Anna Bondar
Hamburgo é o torneio dela. A húngara foi campeã aqui em 2024, chegou à final em 2025 e venceu 9 dos últimos 10 jogos no evento. Para alguém que hoje aparece na 97ª posição do ranking, é um recorte fora da curva, mas a explicação é simples: o saibro alemão combina bem com seu tênis mais amarrado e paciente. O problema está em outro ponto. As vitórias recentes de Bondar têm vindo com muito desgaste: na semana passada, em Iasi, ela superou Sorribes Tormo por 7 a 5 e 6 a 4, em 22 games, e depois caiu diante de Zidansek em três sets apertados, por 6 a 7, 7 a 6 e 5 a 7.
Moyuka Uchijima
A fase da japonesa assusta: ela perdeu seis dos últimos sete jogos, incluindo a queda na primeira rodada também em Iasi. Mas há dois pontos importantes.
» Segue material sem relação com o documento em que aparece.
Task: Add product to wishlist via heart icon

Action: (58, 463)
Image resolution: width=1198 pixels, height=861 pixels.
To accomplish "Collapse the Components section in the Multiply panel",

Primeiro, Uchijima lidera o confronto direto por 2 a 0, e no único duelo no saibro conseguiu a virada depois de perder o primeiro set por 1 a 6, fechando em 1 a 6, 7 a 6 e 6 a 4; foram 30 games naquela partida. Segundo, o saibro é o piso favorito dela: os dois títulos de WTA 125 conquistados nesta temporada vieram justamente nessa superfície. Mesmo agora, ela tem recursos para alongar o jogo com paciência e bom desempenho na devolução.
Palpite
As casas de apostas esperam vitória de Bondar, e pelo momento isso faz sentido. Só que vencer e vencer rápido são coisas bem diferentes. O total acima de 20,5 exige pelo menos 21 games somando as duas tenistas. Para a aposta bater, basta um set terminar em 7 a 5 ou no tie-break, desde que o outro não seja completamente desequilibrado. Os jogos recentes de Bondar no saibro têm se alongado com frequência, enquanto Uchijima já venceu esse confronto duas vezes. Qualquer terceiro set praticamente encaminha a aposta com boa margem.